Rugby league icon to make plea over CTE research funding

Publish Date
Tuesday, 23 April 2024, 2:29PM

Rugby league legend Wally Lewis will make an impassioned plea for further funding into concussion and traumatic brain injuries research ahead of the federal budget.

The Queensland great will use an address at the National Press Club today to open up about his experience with chronic traumatic encephalopathy, or CTE.

Ahead of the May federal budget, the Concussion and CTE Coalition - made up of advocacy bodies such as Dementia Australia - have called for $18 million in funding from the government.

The coalition called for the funds to be used to help fund a pilot programme to help support people living with CTE and their families, along with community awareness and prevention programmes.

The group had also urged for more research to help identify the strong causal link between those who have had repeated traumatic brain injuries, such as concussion, and developing CTE later in life.

Lewis revealed in 2023 he had been diagnosed with CTE, following concerns about his memory after repeated concussions during his sporting career.
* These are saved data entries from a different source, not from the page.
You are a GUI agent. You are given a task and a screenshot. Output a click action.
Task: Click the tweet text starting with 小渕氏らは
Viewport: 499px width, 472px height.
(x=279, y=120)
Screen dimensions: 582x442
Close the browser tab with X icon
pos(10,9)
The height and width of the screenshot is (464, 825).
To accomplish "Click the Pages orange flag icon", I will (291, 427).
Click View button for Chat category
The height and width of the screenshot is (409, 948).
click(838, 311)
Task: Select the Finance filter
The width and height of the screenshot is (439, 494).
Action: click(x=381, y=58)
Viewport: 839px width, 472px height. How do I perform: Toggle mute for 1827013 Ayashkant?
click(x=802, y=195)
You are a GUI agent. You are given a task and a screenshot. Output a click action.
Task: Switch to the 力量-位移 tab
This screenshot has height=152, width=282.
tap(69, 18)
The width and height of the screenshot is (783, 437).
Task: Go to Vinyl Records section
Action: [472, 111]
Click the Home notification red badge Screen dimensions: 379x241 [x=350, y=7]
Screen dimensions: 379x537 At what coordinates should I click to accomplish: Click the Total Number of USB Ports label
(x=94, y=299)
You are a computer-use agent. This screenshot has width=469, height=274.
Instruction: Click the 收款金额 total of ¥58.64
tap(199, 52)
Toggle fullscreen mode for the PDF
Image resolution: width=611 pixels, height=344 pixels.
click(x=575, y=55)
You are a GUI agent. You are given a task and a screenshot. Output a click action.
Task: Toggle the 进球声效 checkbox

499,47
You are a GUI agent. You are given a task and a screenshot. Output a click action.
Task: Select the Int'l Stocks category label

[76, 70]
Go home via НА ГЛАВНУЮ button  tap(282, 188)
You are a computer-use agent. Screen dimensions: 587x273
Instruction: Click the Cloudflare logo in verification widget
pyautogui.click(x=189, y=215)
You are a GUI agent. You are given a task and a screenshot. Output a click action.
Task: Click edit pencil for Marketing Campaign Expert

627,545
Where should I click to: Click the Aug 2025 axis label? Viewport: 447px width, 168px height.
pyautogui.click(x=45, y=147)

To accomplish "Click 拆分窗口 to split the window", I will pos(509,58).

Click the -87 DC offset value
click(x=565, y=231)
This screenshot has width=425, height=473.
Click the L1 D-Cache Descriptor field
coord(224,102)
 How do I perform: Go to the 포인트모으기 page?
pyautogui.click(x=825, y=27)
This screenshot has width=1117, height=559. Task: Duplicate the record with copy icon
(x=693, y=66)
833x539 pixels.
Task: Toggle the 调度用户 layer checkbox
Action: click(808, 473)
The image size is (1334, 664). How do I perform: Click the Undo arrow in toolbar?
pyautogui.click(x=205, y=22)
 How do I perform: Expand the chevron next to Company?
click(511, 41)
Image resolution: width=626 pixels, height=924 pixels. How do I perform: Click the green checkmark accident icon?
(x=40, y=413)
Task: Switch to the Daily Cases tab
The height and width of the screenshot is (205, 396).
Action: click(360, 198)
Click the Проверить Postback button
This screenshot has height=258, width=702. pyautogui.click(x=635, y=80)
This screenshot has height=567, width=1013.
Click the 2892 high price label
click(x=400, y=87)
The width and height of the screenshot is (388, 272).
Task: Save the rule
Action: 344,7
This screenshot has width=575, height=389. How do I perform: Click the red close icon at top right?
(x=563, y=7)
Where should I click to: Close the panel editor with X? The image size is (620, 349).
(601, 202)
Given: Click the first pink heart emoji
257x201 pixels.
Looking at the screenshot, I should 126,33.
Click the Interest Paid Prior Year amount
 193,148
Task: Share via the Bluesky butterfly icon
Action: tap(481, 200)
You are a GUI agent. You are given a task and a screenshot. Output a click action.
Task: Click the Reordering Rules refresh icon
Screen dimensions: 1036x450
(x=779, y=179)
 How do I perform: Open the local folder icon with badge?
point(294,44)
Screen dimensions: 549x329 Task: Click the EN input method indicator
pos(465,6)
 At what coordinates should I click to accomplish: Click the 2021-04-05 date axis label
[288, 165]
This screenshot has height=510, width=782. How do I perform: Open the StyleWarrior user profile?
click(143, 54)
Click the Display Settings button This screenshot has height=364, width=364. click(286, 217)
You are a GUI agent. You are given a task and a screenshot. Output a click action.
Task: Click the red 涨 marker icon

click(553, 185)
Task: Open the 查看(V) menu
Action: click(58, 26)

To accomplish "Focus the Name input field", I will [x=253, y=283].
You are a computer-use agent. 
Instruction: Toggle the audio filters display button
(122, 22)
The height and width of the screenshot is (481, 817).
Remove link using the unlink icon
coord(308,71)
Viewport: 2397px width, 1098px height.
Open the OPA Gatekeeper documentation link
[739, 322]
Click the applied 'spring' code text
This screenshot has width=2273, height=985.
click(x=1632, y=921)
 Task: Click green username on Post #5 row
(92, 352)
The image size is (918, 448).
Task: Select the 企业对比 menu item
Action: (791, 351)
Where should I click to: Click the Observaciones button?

The former Maroons captain was in Canberra in February as part of a delegation urging for greater funding from the federal government for CTE research.

Lewis will also be joined at the National Press Club address by Collingwood premiership player Nathan Murphy, who announced his retirement from the sport earlier in April following multiple concussions.

Murphy, 24, retired from AFL after advice from the code’s medical concussion panel.

He played his last match at the 2023 grand final, where he was taken off the field after the first quarter due to concussion.

CTE is the only preventable form of dementia, with estimates that several thousand people are affected by the condition.